** Opening INPUT RECORDS block **

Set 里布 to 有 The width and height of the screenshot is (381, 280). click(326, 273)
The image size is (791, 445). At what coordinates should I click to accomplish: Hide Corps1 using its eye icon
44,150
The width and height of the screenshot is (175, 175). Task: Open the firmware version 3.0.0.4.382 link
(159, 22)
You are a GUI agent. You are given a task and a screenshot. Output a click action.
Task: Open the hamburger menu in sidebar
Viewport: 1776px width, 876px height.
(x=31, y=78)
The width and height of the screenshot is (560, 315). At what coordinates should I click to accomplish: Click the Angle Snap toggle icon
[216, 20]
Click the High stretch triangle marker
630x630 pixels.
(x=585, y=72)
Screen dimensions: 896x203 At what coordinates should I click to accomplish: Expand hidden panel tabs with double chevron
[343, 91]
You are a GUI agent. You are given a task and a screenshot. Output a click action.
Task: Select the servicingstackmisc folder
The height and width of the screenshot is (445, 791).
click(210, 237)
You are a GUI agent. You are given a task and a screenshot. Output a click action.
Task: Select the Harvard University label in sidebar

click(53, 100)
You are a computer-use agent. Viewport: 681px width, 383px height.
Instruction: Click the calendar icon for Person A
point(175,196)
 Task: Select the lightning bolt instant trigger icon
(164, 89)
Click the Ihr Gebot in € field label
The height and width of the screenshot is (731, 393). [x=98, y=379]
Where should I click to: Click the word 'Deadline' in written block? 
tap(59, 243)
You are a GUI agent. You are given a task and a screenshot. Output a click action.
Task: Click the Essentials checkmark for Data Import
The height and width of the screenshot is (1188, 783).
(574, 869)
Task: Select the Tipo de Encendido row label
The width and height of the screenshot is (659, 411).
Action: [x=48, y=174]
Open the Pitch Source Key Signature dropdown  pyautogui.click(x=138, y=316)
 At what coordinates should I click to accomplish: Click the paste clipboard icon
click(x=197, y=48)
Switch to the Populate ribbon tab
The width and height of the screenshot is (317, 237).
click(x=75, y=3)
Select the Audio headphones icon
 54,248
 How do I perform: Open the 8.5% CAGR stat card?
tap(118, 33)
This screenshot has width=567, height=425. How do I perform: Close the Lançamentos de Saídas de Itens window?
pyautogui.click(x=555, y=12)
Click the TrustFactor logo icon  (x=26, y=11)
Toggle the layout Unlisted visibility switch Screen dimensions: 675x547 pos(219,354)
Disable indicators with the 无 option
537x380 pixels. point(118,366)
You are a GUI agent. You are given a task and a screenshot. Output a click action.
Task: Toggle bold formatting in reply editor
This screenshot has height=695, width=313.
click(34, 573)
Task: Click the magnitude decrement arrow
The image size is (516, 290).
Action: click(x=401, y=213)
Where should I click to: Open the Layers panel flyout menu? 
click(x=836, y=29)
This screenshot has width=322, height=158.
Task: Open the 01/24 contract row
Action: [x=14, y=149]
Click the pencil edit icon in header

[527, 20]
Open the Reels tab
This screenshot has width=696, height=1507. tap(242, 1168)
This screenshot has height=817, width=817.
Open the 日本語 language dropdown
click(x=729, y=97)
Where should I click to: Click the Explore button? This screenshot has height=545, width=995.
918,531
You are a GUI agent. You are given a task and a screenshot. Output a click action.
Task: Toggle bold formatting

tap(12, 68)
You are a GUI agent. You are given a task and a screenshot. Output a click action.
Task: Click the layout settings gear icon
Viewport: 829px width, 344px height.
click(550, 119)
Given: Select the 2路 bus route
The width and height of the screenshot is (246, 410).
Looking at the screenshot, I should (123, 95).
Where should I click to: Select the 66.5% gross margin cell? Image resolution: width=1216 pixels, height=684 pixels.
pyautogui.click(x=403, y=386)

** Closing INPUT RECORDS block **

All entries given above are to be printed again exactly.

RESPONSE AREA =
Set 里布 to 有 The width and height of the screenshot is (381, 280). click(326, 273)
The image size is (791, 445). At what coordinates should I click to accomplish: Hide Corps1 using its eye icon
44,150
The width and height of the screenshot is (175, 175). Task: Open the firmware version 3.0.0.4.382 link
(159, 22)
You are a GUI agent. You are given a task and a screenshot. Output a click action.
Task: Open the hamburger menu in sidebar
Viewport: 1776px width, 876px height.
(x=31, y=78)
The width and height of the screenshot is (560, 315). At what coordinates should I click to accomplish: Click the Angle Snap toggle icon
[216, 20]
Click the High stretch triangle marker
630x630 pixels.
(x=585, y=72)
Screen dimensions: 896x203 At what coordinates should I click to accomplish: Expand hidden panel tabs with double chevron
[343, 91]
You are a GUI agent. You are given a task and a screenshot. Output a click action.
Task: Select the servicingstackmisc folder
The height and width of the screenshot is (445, 791).
click(210, 237)
You are a GUI agent. You are given a task and a screenshot. Output a click action.
Task: Select the Harvard University label in sidebar

click(53, 100)
You are a computer-use agent. Viewport: 681px width, 383px height.
Instruction: Click the calendar icon for Person A
point(175,196)
 Task: Select the lightning bolt instant trigger icon
(164, 89)
Click the Ihr Gebot in € field label
The height and width of the screenshot is (731, 393). [x=98, y=379]
Where should I click to: Click the word 'Deadline' in written block? 
tap(59, 243)
You are a GUI agent. You are given a task and a screenshot. Output a click action.
Task: Click the Essentials checkmark for Data Import
The height and width of the screenshot is (1188, 783).
(574, 869)
Task: Select the Tipo de Encendido row label
The width and height of the screenshot is (659, 411).
Action: [x=48, y=174]
Open the Pitch Source Key Signature dropdown  pyautogui.click(x=138, y=316)
 At what coordinates should I click to accomplish: Click the paste clipboard icon
click(x=197, y=48)
Switch to the Populate ribbon tab
The width and height of the screenshot is (317, 237).
click(x=75, y=3)
Select the Audio headphones icon
 54,248
 How do I perform: Open the 8.5% CAGR stat card?
tap(118, 33)
This screenshot has width=567, height=425. How do I perform: Close the Lançamentos de Saídas de Itens window?
pyautogui.click(x=555, y=12)
Click the TrustFactor logo icon  (x=26, y=11)
Toggle the layout Unlisted visibility switch Screen dimensions: 675x547 pos(219,354)
Disable indicators with the 无 option
537x380 pixels. point(118,366)
You are a GUI agent. You are given a task and a screenshot. Output a click action.
Task: Toggle bold formatting in reply editor
This screenshot has height=695, width=313.
click(34, 573)
Task: Click the magnitude decrement arrow
The image size is (516, 290).
Action: click(x=401, y=213)
Where should I click to: Open the Layers panel flyout menu? 
click(x=836, y=29)
This screenshot has width=322, height=158.
Task: Open the 01/24 contract row
Action: [x=14, y=149]
Click the pencil edit icon in header

[527, 20]
Open the Reels tab
This screenshot has width=696, height=1507. tap(242, 1168)
This screenshot has height=817, width=817.
Open the 日本語 language dropdown
click(x=729, y=97)
Where should I click to: Click the Explore button? This screenshot has height=545, width=995.
918,531
You are a GUI agent. You are given a task and a screenshot. Output a click action.
Task: Toggle bold formatting

tap(12, 68)
You are a GUI agent. You are given a task and a screenshot. Output a click action.
Task: Click the layout settings gear icon
Viewport: 829px width, 344px height.
click(550, 119)
Given: Select the 2路 bus route
The width and height of the screenshot is (246, 410).
Looking at the screenshot, I should (123, 95).
Where should I click to: Select the 66.5% gross margin cell? Image resolution: width=1216 pixels, height=684 pixels.
pyautogui.click(x=403, y=386)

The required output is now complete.